# Exercise objective
There is one span to output from the data below: the lines starting at the line with "Given: Click the scan icon at top right" and ending at the line with "You are a computer-use agent. Screen". Output it exactly, ends included, nothing more.
*** Block opens ***
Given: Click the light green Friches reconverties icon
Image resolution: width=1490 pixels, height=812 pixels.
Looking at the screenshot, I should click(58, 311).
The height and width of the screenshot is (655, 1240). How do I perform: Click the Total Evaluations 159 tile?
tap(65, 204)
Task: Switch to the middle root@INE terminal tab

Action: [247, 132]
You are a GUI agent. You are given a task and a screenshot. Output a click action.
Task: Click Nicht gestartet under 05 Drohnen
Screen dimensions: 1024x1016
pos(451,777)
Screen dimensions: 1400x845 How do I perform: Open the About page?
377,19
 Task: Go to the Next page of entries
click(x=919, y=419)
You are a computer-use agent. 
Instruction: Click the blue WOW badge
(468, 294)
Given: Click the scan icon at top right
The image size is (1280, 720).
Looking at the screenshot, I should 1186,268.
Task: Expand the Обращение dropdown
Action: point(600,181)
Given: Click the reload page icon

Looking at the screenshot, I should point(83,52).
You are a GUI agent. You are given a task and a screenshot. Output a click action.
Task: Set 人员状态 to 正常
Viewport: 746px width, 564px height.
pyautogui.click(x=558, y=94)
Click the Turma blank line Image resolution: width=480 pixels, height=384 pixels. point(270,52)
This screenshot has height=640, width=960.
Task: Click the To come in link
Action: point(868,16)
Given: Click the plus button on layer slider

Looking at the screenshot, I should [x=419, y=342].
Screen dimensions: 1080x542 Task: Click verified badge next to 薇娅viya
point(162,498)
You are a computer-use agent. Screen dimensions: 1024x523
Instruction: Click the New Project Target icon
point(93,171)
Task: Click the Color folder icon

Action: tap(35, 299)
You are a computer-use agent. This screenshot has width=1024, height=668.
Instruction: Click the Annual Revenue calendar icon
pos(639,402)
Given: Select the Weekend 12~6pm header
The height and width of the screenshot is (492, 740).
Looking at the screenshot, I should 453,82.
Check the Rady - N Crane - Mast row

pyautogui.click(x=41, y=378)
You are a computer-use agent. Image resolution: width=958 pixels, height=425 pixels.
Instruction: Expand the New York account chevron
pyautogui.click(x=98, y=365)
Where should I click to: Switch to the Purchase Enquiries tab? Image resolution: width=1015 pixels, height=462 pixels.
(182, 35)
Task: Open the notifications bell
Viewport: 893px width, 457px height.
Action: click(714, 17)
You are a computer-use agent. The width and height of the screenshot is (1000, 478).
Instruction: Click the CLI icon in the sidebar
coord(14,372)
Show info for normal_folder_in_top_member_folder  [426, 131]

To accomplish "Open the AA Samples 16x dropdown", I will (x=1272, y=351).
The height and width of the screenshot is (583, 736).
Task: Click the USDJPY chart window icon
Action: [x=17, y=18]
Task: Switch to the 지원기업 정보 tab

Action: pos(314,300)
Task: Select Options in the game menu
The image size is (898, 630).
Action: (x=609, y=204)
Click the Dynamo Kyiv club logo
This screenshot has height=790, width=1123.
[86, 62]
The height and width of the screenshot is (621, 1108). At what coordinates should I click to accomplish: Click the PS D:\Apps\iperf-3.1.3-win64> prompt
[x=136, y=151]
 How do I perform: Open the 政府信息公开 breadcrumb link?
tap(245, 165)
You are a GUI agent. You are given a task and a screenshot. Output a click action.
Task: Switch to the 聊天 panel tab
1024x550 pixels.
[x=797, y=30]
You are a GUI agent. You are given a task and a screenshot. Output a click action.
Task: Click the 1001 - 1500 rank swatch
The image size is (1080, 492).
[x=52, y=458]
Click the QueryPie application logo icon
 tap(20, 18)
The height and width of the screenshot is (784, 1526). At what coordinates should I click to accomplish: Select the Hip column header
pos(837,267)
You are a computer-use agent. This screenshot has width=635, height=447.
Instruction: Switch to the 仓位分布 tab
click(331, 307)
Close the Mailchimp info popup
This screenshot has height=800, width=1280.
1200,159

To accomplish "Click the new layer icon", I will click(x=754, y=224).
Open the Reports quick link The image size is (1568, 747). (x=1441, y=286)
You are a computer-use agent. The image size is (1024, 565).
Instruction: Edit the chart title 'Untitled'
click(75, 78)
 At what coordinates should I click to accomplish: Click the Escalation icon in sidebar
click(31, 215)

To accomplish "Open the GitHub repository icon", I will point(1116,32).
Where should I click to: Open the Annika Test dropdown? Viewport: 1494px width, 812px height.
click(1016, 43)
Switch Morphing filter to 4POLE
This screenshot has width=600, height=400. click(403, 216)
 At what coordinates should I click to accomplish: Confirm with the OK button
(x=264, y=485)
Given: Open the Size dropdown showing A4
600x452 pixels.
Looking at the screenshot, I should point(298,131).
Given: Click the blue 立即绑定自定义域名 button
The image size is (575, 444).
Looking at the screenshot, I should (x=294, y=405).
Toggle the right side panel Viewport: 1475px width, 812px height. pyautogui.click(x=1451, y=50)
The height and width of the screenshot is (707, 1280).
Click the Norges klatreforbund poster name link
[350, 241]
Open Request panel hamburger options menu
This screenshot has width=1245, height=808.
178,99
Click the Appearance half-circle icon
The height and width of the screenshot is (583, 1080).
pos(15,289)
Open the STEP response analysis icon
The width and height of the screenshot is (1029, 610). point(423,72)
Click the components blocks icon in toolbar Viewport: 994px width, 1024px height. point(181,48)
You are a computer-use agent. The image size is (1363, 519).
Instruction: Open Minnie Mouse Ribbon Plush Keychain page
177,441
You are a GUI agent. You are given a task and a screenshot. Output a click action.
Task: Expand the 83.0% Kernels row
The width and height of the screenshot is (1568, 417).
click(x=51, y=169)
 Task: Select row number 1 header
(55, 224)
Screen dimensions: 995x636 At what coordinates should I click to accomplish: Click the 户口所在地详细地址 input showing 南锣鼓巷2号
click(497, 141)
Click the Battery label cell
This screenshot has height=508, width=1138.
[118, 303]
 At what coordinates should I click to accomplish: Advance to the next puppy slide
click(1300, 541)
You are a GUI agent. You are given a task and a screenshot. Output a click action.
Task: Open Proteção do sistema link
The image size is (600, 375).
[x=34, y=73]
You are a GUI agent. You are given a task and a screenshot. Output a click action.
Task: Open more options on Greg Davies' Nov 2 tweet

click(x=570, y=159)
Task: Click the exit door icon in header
*** Block closes ***
# Solution for this exercise
Given: Click the scan icon at top right
The image size is (1280, 720).
Looking at the screenshot, I should 1186,268.
Task: Expand the Обращение dropdown
Action: point(600,181)
Given: Click the reload page icon

Looking at the screenshot, I should point(83,52).
You are a GUI agent. You are given a task and a screenshot. Output a click action.
Task: Set 人员状态 to 正常
Viewport: 746px width, 564px height.
pyautogui.click(x=558, y=94)
Click the Turma blank line Image resolution: width=480 pixels, height=384 pixels. point(270,52)
This screenshot has height=640, width=960.
Task: Click the To come in link
Action: point(868,16)
Given: Click the plus button on layer slider

Looking at the screenshot, I should [x=419, y=342].
Screen dimensions: 1080x542 Task: Click verified badge next to 薇娅viya
point(162,498)
You are a computer-use agent. Screen dimensions: 1024x523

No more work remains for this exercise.